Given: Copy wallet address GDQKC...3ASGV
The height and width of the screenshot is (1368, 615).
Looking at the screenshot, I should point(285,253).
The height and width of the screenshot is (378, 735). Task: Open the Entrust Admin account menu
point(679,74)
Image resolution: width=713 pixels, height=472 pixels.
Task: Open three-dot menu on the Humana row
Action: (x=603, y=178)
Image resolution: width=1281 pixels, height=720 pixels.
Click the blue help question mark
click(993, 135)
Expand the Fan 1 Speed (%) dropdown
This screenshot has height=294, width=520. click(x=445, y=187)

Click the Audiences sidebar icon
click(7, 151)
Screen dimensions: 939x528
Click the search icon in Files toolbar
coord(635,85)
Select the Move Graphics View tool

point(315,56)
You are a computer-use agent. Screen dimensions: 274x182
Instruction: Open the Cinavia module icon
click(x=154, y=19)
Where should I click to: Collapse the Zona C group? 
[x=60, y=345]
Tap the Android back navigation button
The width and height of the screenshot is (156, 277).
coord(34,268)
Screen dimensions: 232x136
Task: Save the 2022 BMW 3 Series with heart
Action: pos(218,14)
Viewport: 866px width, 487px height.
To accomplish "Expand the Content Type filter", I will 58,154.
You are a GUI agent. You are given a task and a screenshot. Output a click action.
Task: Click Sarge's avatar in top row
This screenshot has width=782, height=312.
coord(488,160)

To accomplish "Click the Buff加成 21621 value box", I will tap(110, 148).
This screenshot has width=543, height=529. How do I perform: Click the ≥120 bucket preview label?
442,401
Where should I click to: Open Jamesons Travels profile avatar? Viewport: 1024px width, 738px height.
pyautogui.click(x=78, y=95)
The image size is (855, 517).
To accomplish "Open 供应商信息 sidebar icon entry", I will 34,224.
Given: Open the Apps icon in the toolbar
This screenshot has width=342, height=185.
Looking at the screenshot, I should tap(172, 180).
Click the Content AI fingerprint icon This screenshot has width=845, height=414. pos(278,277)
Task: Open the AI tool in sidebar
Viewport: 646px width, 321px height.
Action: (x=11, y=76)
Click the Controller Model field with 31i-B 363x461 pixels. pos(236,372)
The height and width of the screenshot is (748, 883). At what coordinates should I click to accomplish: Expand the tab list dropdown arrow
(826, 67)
════
Give back, unchanged, the line that holds "Click the Content" along with all lines after it through the last line above.

- Task result
Click the Content AI fingerprint icon This screenshot has width=845, height=414. pos(278,277)
Task: Open the AI tool in sidebar
Viewport: 646px width, 321px height.
Action: (x=11, y=76)
Click the Controller Model field with 31i-B 363x461 pixels. pos(236,372)
The height and width of the screenshot is (748, 883). At what coordinates should I click to accomplish: Expand the tab list dropdown arrow
(826, 67)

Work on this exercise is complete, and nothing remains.